DaVita reports through two main segments — Net dialysis and related lab patient service revenues and Other revenues.

Net dialysis and related lab patient revenues for the year totaled $10.66 billion (93.5% of net sales) and Other revenues grossed $744.5 million (6.5%).

DaVita Inc. Price, Consensus and EPS Surprise

 

DaVita Inc. Price, Consensus and EPS Surprise | DaVita Inc. Quote

Business Details

Net dialysis and related lab patient service revenues in the fourth quarter totaled $2.72 billion, up 10.2% on a year-over-year basis. Other revenues were $105.1 million, down a significant 66.7% year over year.

Per management, total U.S. dialysis treatments for the fourth quarter of 2018 were 7,552,412, or 95,119 treatments a day. This represents a per-day increase of 3.1% from the fourth quarter of 2017.

Moreover, the company provided dialysis services at 2,905 outpatient dialysis centers, of which 2,664 centers were located in the United States and 241 centers in nine countries outside of the United States.

U.S. dialysis and related lab services revenues grossed $2.63 billion, up 10% from the prior-year quarter. International dialysis patient service and other revenues totaled $124 million, up 30.5% year over year.

For investors’ notice, the company is on track to divest its major segment — DaVita Medical Group (DMG) — to Optum, a subsidiary of UnitedHealth Group Inc. Notably, the purchase price has been reduced to $4.3 billion from $4.9 billion. This transaction is subject to regulatory approvals and other customary closing conditions. The operations of DMG business have been reported as discontinued.

Resultantly, the company incurred an additional charge of $252 million on the DMG business and a $42-million goodwill impairment charge.

Financial Condition

DaVita exited the fourth quarter with operating cash flow of $307 million and free cash flow of $112 million.

Guidance

For 2019, DaVita expects operating income in the band of $1.54 billion to $1.64 billion.

Operating cash flow for the year is projected between $1.38 billion and 1.58 billion.

Effective income tax rate on income from continuing operations attributable to the company is projected between 28.5% and 29.5% for 2019.

Our Take

DaVita ended the fourth quarter on a mixed note. While earnings edged past the consensus mark, revenues missed the same. Dialysis services in the United States saw a solid quarter. DaVita’s international dialysis revenues rose year over year in the quarter. The company is on track to acquire an increasing number of dialysis centers in the United States. Additionally, a win against the union-backed ballot in California in recent times is indicative of brighter prospects.

On the flip side, DaVita incurred some advocacy costs in the quarter, which negatively impacted results. Adoption of executive retirement policy in recent times also led to additional expenses for the company. Sluggishness in Other business has been another headwind. Incurring of additional costs on the DMG business in the fourth quarter are other deterrents.

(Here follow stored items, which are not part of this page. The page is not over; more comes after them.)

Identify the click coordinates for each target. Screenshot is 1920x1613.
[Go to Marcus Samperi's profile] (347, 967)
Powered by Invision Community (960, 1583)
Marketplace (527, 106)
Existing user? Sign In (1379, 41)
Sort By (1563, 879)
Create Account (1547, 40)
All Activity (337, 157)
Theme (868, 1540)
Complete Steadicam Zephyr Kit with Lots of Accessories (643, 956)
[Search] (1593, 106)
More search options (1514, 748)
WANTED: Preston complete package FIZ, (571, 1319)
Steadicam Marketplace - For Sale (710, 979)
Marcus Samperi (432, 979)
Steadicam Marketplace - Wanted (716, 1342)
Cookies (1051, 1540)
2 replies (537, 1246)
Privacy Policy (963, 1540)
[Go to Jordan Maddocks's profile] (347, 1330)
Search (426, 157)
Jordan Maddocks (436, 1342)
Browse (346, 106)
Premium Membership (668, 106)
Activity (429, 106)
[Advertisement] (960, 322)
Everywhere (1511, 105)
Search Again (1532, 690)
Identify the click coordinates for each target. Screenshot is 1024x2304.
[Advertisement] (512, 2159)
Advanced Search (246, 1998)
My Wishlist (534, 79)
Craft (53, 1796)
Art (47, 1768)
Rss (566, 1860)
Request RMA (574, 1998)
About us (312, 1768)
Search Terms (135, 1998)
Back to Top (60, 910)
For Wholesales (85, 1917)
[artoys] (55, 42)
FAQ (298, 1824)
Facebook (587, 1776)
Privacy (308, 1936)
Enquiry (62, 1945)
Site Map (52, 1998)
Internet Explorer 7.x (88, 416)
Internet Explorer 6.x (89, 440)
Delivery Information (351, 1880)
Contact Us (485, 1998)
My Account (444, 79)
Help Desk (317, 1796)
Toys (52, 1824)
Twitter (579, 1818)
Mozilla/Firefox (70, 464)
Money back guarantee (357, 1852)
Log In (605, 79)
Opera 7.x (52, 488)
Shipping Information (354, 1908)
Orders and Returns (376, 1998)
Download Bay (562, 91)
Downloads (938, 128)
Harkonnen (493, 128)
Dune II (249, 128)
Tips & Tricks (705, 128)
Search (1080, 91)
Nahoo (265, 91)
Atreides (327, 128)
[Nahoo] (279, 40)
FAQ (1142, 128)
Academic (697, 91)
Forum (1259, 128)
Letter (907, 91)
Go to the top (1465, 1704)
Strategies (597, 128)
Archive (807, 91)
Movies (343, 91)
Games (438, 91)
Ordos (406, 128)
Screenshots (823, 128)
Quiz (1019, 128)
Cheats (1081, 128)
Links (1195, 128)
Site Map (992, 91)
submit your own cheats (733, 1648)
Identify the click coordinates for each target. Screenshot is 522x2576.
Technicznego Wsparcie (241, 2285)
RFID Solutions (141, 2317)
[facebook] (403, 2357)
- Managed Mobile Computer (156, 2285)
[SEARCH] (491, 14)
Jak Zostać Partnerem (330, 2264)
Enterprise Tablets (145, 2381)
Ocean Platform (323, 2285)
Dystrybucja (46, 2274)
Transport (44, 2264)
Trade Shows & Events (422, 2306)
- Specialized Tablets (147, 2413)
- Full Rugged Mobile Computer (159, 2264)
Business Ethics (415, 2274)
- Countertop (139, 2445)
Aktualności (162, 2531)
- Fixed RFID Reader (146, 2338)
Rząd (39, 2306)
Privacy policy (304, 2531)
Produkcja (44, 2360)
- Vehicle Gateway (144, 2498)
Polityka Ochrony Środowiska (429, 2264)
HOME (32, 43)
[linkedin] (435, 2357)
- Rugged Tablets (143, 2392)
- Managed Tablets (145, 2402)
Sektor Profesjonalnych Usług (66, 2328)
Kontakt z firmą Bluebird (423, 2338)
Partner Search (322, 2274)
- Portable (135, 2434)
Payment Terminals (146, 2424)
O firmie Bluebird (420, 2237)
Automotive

Earnings of MedTech Majors at a Glance

Some better-ranked MedTech stocks that posted solid quarterly results are Varian Medical Systems VAR, AngioDynamics ANGO and CONMED Corporation CNMD.

Varian reported fiscal first-quarter adjusted EPS of $1.06, in line with the Zacks Consensus Estimate. Revenues of $741 million outpaced the consensus mark of $717.9 million. The stock has a Zacks Rank #2 (Buy).

AngioDynamics’ fiscal second-quarter adjusted EPS of 22 cents exceeded the Zacks Consensus Estimate by a penny. Revenues totaled $91.5 million, which surpassed the consensus estimate by 2.9%. The stock sports a Zacks Rank #1 (Strong Buy). You can see the complete list of today’s Zacks #1 Rank stocks here.

CONMED delivered fourth-quarter adjusted EPS of 73 cents, in line with the Zacks Consensus Estimate. Revenues of $242.4 million beat the Zacks Consensus Estimate of $229.2 million. The stock carries a Zacks Rank of 2.